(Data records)
>> BEGIN

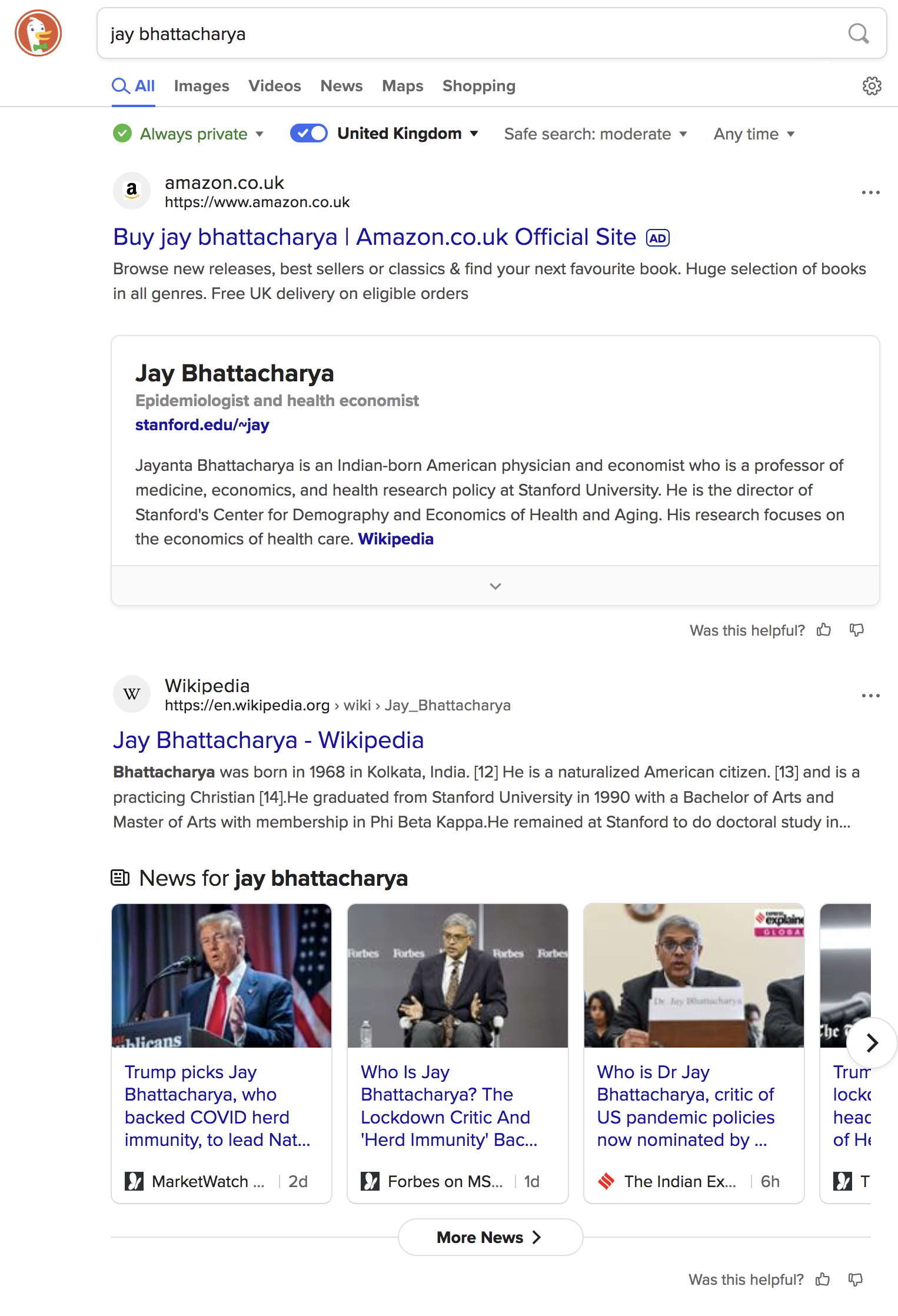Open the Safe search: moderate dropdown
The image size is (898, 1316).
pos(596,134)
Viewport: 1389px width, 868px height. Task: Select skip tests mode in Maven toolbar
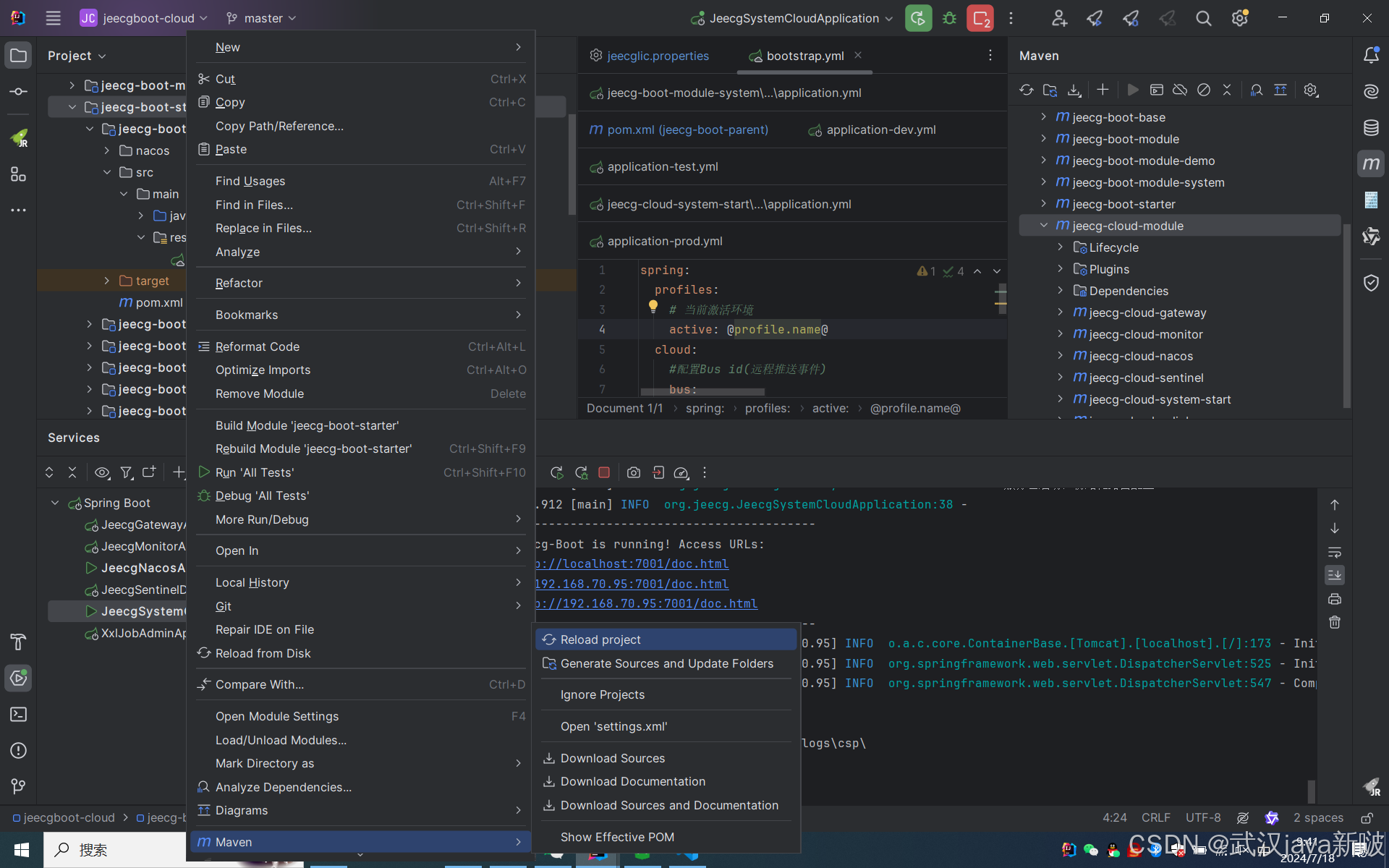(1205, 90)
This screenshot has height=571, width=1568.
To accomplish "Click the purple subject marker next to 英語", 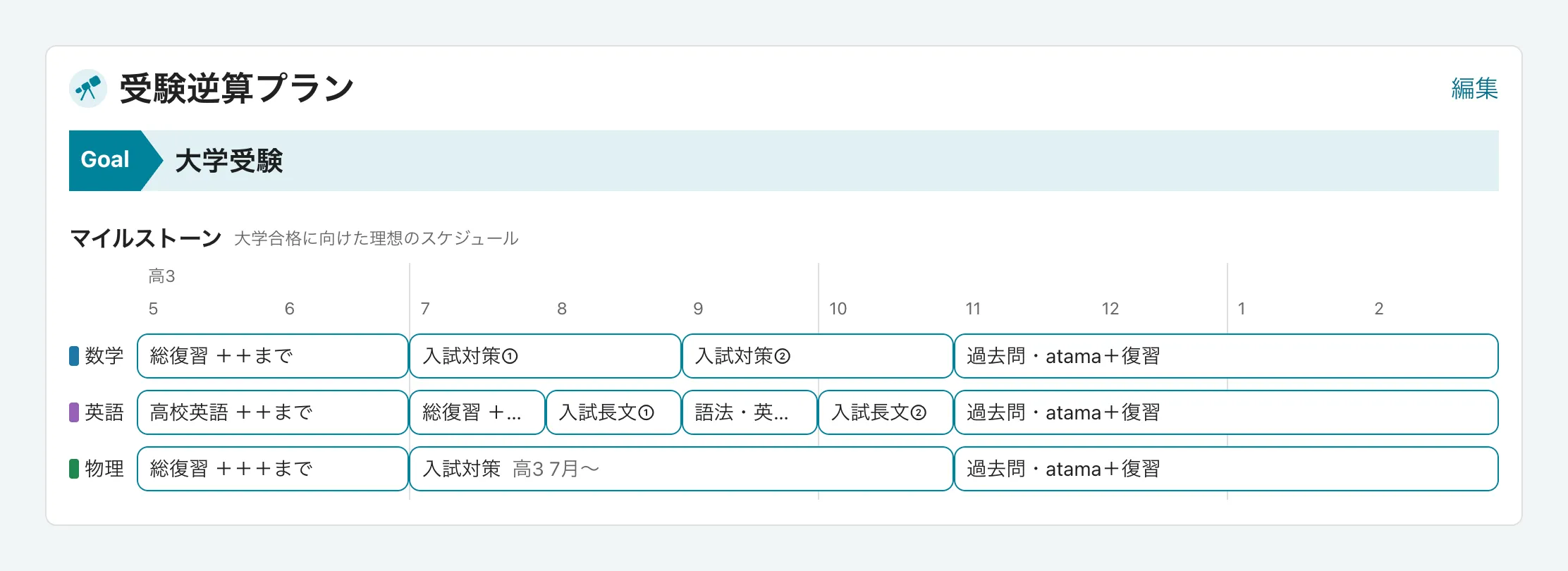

>> END

_AIM OF THE EXERCISE:_
Rewrite all of the material above, changing "Maven" to "Gradle" and leaving everything else as it is. Omit the pictures from your version.

_IN RESPONSE:_
Open the Safe search: moderate dropdown
The image size is (898, 1316).
pos(596,134)
Viewport: 1389px width, 868px height. Task: Select skip tests mode in Gradle toolbar
(1205, 90)
This screenshot has height=571, width=1568.
To accomplish "Click the purple subject marker next to 英語", 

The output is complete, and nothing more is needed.